Energa MAMA Lekkoatletyka
Energa MAMA Lekkoatletyka to program, który rozwija pasję do biegania i aktywności ruchowej u dzieci i młodzieży. Skupiamy się na nauce prawidłowej techniki biegowej, treningu na różnych dystansach oraz ogólnym rozwoju fizycznym, dostosowanym do wieku i możliwości zawodników.
Oferujemy indywidualne podejście, bezpieczne treningi, starty w zawodach oraz wsparcie mentalne i zdrowotne. Działamy w duchu fair play i programu „Biegam bo lubię”, budując motywację, dobre nawyki i aktywną społeczność biegową – na treningu i poza nim.

Rozgrzewka przed biegiem – 5 minut, które chroni przed kontuzją
Złote zasady rozgrzewki dynamicznej:
Krążenia: Wymachy ramion, krążenie bioder i nadgarstków.
Marsz z wysokim unoszeniem kolan – rozgrzewa nogi i pobudza krążenie.
Skipy i przysiady – aktywują pośladki i mięśnie głębokie.
Pamiętaj: Zimne mięśnie to prosta droga do naciągnięcia Achillesa lub bólu kolan. Daj sobie te 5 minut, a bieg będzie czystą przyjemnością!

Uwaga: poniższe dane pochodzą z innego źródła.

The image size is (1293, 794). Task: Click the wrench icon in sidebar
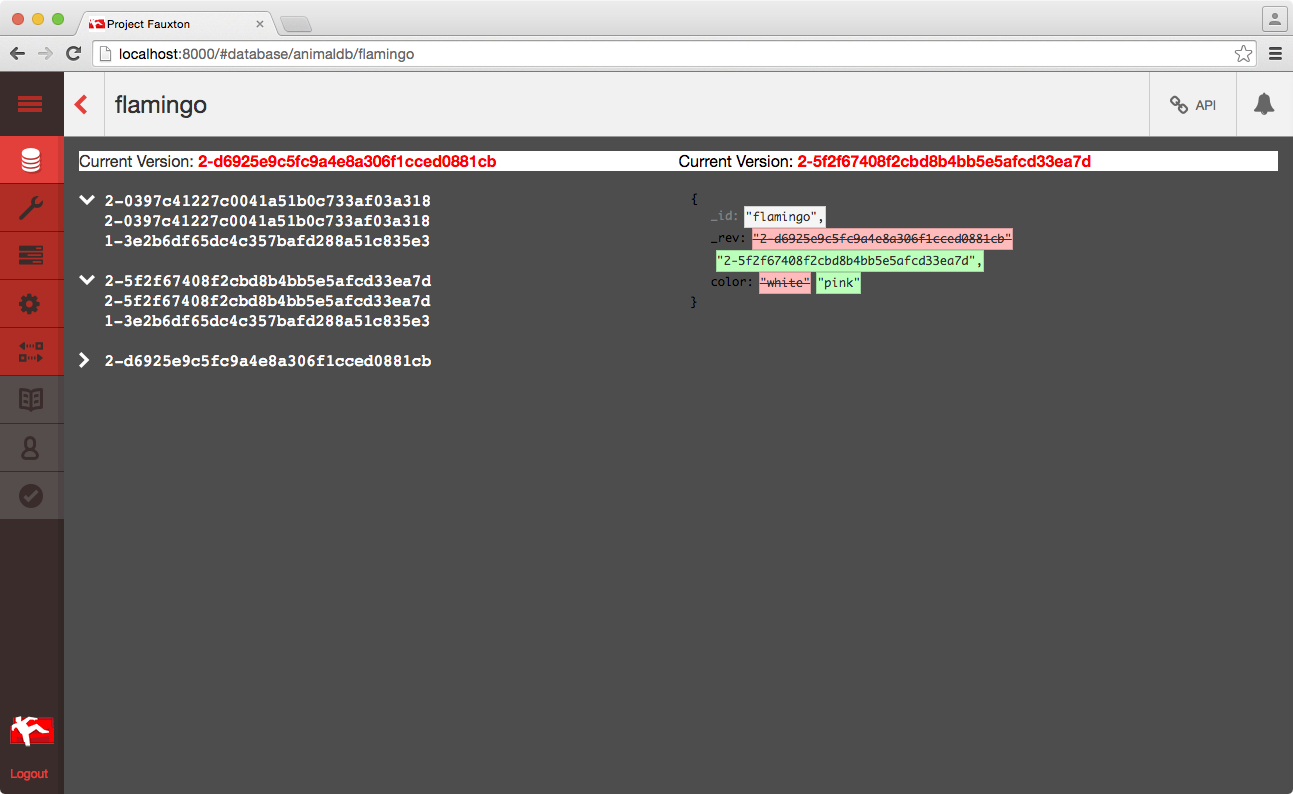[x=31, y=208]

Nawadnianie podczas długiego biegu – jak pić, by nie złapać "kolki"?
Sprawdzone triki biegaczy:
Nie czekaj na pragnienie! Gdy czujesz suchość w ustach, Twój organizm już woła o pomoc. Pij małymi łykami regularnie, np. co 20 minut.
Izotonik domowej roboty: Na trasach powyżej 60-90 minut woda nie wystarczy. Potrzebujesz elektrolitów. Jeśli nie masz gotowych preparatów, wymieszaj wodę z odrobiną miodu, sokiem z cytryny i szczyptą soli.
Unikaj picia na pełnym gazie: Łyknięcie pół butelki na stojąco może skończyć się kłującym bólem w boku. Lepiej przejść do szybkiego marszu, napić się i dopiero wtedy ruszyć dalej.
Biegaj mądrze – pij z głową!

Makaron vs. ziemniaki – co lepiej tankuje biegacza?
Makaron (najlepiej pełnoziarnisty):
Plus: Daje długotrwałą energię, powoli uwalnia cukier do krwi. Idealny dzień przed długim wybieganiem.
Minus: Ciężkostrawny w połączeniu z tłustymi sosami.
Ziemniaki (najlepiej ugotowane lub pieczone):
Plus: Lekkostrawne, bogate w potas (który tracimy z potem) i witaminę C. Sprawdzają się po treningu, by szybko uzupełnić glikogen.
Minus: Mają wyższy indeks glikemiczny – dają szybki zastrzyk energii, ale też szybciej spada.
VERDYKT: Nie wybierajmy jednego! Niech w kuchni biegacza rządzi różnorodność. Makaron zrób na obiad przed startem, a pieczone ziemniaki z koperkiem na regenerację po biegu.